And this can show up even when the run before AND after are successful at scattering.

seanlaw commented 5 years ago

Kill the scheduler and all 40 workers (spread across 5 servers with 8 workers each) Start the scheduler, start 8 workers on a single worker server, scatter the csr matrix See if there is a timeout error Repeat step 2 on the same server Repeat steps 2-4 for the remaining 4 worker servers

Here are the scattering results for each of the 5 servers (where there was a failure, I would restart and re-run until it passed):

Server 1: Fail, Fail, Pass, Pass
Server 2: Pass, Pass
Server 3: Pass, Fail, Pass
Server 4: Pass, Pass, Fail, Pass
Server 5: Pass, Pass, Fail, Fail, Fail, Pass

I am starting to question whether it is a problem with the dask scheduler and running it on the same server as jupyterlab

seanlaw commented 5 years ago

Interestingly enough, manually "scattering" the data works without any issues:

hosts = list(dask_client.ncores().keys())
csr_futures = []
for host in hosts:
    csr_future = dask_client.scatter(csr, workers=[host])
    csr_futures.append(csr_future)

Of course, this is undesirable since I now have a list of futures that point to "different" data.

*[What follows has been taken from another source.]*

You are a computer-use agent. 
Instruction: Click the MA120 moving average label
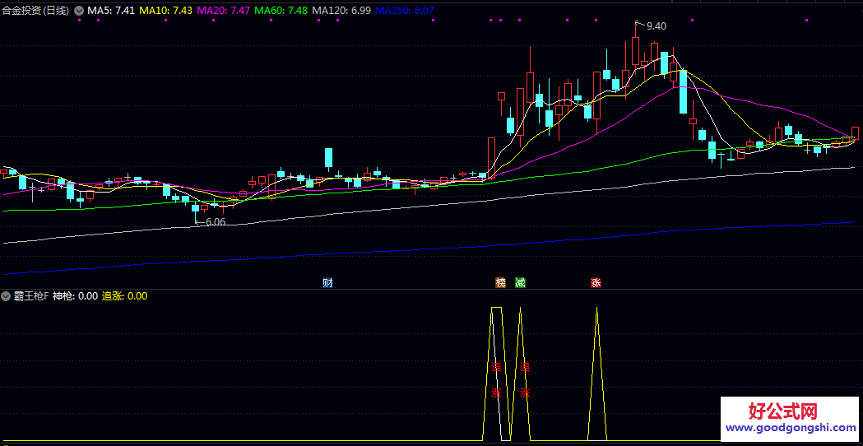click(x=341, y=11)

In the case of using dask_client.scatter, it returns back a single future that can be referenced from any of the servers.

seanlaw commented 5 years ago

From the scheduler logs it looks like the workers may be dieing and restarting, and scatter may not be equipped to handle that properly

@jcrist I think you may be onto something. After I load scatter the data manually and then I go on to perform my delayed computation, I still see:

distributed.scheduler - INFO - Remove worker tcp://10.157.169.67:45644
distributed.core - INFO - Removing comms to tcp://10.157.169.67:45644

But this doesn't cause the delayed computation to throw an exception like we saw with scattering. All of the delayed computation are able to finish.

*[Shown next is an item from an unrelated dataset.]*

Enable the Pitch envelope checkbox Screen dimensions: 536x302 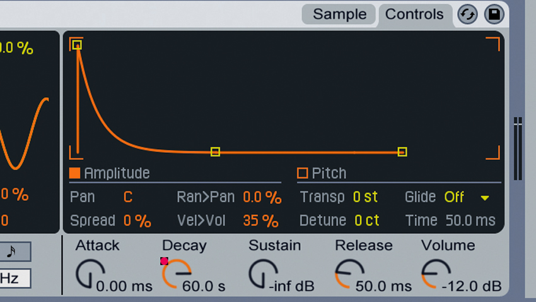(303, 173)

seanlaw commented 5 years ago

hosts = list(dask_client.ncores().keys()) csr_futures = [] for host in hosts: csr_future = dask_client.scatter(csr, workers=[host]) csr_futures.append(csr_future)

For better efficiency, I switched over to dasks replicate function instead which allows me to keep the same future instead of having multiple futures

hosts = list(dask_client.ncores().keys())
csr_future = dask_client.scatter(csr, workers=[hosts[0]])
dask_client.replicate(csr_future)

This also has the added benefit of being copied over in a tree fashion and so it is lightning fast!

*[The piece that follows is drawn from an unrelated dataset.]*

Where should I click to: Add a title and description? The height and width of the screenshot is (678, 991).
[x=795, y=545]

mrocklin commented 5 years ago

Interestingly, all that scatter(..., broadcast=True) does is call scatter once, and then call replicate. It's odd that there would be a behavior change between these two approaches.

On Wed, Jul 24, 2019 at 5:54 PM Sean M. Law notifications@github.com wrote:

hosts = list(dask_client.ncores().keys()) csr_futures = [] for host in hosts: csr_future = dask_client.scatter(csr, workers=[host]) csr_futures.append(csr_future)

For better efficiency, I switched over to dasks replicate function instead which allows me to keep the same future instead of having multiple futures

hosts = list(dask_client.ncores().keys()) csr_future = dask_client.scatter(csr, workers=[hosts[0]]) dask_client.replicate(csr_future)

This also has the added benefit of being copied over in a tree fashion and so it is lightning fast!

— You are receiving this because you were mentioned. Reply to this email directly, view it on GitHub https://github.com/dask/distributed/issues/2880?email_source=notifications&email_token=AACKZTAU4IE26X4UZPVSMRLQBD2UTA5CNFSM4IGRA2F2YY3PNVWWK3TUL52HS4DFVREXG43VMVBW63LNMVXHJKTDN5WW2ZLOORPWSZGOD2YAMKQ#issuecomment-514852394, or mute the thread https://github.com/notifications/unsubscribe-auth/AACKZTEWPRVYOLV6GNFKWATQBD2UTANCNFSM4IGRA2FQ .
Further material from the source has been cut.